2011-05-10 Thread Bob Kerns
No -- I've always been fortunate enough to have Bouncy Castle or similar 
packages available, and haven't had to implement it myself. I *have* 
implemented similar things in the distant past before we knew quite as much 
about the problems and solutions. I.e. with a salt, with an insecure hash 
function, without iteration. We're talking pre-RSA here. (I have an original 
copy of the original RSA paper, which I obtained prior to the NSA's attempt 
at getting it banned!).

My goal wasn't to explain how to code it, but rather how it works, so you 
understand, for example, the role of the salt (so you use a SecureRandom to 
generate it, not some constant!) and the role of the iteration count, so you 
know how to set that to something reasonable -- i.e., not 1 like on the 
Blackberry.

I highly recommend not coding it yourself, unless you're undertaking a 
serious study of cryptography. Otherwise, it's a waste of time and potential 
source of bugs, even though it's not all that complicated.

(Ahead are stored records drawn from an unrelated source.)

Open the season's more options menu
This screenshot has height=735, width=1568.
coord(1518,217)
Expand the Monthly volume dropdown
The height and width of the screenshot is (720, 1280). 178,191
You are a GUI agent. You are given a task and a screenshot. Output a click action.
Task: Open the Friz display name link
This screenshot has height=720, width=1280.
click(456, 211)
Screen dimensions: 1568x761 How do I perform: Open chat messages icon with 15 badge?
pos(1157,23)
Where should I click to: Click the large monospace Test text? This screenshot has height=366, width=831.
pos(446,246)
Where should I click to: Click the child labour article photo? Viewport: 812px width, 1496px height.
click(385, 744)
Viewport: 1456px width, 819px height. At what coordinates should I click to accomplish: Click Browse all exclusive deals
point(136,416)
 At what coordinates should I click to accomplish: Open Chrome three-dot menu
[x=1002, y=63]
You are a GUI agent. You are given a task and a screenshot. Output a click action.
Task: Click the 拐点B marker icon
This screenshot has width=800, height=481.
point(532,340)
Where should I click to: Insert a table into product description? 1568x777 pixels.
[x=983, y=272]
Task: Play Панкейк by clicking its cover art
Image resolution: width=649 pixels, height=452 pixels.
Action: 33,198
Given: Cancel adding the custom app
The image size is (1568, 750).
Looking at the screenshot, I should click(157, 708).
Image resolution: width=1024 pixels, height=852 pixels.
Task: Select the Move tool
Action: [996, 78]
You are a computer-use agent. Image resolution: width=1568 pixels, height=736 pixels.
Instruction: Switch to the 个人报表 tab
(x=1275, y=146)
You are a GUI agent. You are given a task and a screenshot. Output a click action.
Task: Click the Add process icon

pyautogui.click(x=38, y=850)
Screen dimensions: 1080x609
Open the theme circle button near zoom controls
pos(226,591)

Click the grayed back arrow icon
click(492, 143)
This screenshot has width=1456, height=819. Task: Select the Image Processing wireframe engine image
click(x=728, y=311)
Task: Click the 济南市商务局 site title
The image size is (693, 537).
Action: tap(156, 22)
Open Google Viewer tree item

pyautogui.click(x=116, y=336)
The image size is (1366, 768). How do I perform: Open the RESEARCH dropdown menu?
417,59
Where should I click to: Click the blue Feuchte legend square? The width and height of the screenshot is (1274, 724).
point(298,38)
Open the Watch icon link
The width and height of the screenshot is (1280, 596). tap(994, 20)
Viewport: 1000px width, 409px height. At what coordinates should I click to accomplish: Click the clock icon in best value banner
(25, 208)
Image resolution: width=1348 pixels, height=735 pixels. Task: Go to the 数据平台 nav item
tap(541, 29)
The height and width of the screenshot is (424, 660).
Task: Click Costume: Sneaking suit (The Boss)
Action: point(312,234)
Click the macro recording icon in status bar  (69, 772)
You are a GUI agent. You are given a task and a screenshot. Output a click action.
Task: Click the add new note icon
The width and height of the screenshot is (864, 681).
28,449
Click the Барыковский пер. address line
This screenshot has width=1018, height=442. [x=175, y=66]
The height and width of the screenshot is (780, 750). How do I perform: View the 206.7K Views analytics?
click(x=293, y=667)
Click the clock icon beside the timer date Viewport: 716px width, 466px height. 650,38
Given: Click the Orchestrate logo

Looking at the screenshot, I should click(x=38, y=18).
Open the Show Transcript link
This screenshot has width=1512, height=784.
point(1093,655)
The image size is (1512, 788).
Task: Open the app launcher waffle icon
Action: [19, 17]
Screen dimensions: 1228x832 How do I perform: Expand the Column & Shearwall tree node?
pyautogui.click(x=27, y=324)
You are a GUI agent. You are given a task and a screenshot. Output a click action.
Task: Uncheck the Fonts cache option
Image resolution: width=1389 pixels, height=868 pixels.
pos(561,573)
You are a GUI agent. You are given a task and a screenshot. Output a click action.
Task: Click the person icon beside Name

On Tuesday, May 10, 2011 9:00:58 PM UTC-7, Nikolay Elenkov wrote:

 On Wed, May 11, 2011 at 7:34 AM, Bob Kerns r...@acm.org wrote:

  More precisely, you iterate this:
  hash = f(hash)
  where f is some function that is expensive, and does not collapse the 
 space
  of possible values into some smaller set. One way to accomplish this 
 would
  be:
  f(hash) = hash xor sha1(hash).
  I went with SHA1 above, because I want to tie this to PBKDF2, which 
 Nikolay
  referenced.

 Do you mean you implemented this yourself? Not that it's too hard to do, 
 but
 Android has the Bouncy Castle JCE provider, so all you have to do is 
 usually:

 SecretKeyFactory factory = SecretKeyFactory.getInstance(KEYGEN_ALGORITHM)
 KeySpec keySpec = new PBEKeySpec(password, salt, numInterations,  keyLen);
 SecretKey key = factory.generateSecret(keySpec);

 where KEYGEN_ALGORITHM is a supported PBE algorithm.